There was strong evidence to support this conclusion years ago, but many NFL executives, owners, and physicians have instead elected to deny or obfuscate the science. Even as late as last year, the NFL's Dr. Mitchel Berger denied any link between football and degenerative brain disorders. Multiple team owners, including Jerry Jones and Bob McNair, have also dismissed safety concerns. The denial is reminiscent of Big Tobacco's. The NFL is worried that their product will no longer be palatable if players and fans are aware of the sport's very real and debilitating risks.

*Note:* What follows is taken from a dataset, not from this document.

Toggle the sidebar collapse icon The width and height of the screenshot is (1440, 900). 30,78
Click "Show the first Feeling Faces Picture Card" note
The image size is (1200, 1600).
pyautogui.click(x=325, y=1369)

True, there needs to be more and better research on CTE, specifically with age and activity-matched control subjects, but refusing to listen to scientists is a bad place to start.*

4. Regression to the mean. An athlete's career is full of ups and downs. Sometimes they perform well, other times not so well. Oftentimes, these ebbs and flows can simply be attributed to sheer luck. However, in sports, we tend to create causal stories for everything. Take a coach's feedback, for example. It is human nature to admonish a player for a poor performance and praise a player for a good one. In both situations, the player will most likely return to their average performance afterwards. So a player will improve after a poor performance and regress after a good one. As psychologist Daniel Kahneman pointed out in his book Thinking, Fast and Slow, this means that "we are statistically punished for being nice and rewarded for being nasty."

The tendency for a player to return to their average level of performance is regularly ignored. After NFL running back Adrian Peterson nearly broke the single-season rushing record in 2012, many sportscasters were predicting another standout performance in the following year. In fact, he fell back to his average, as one should expect.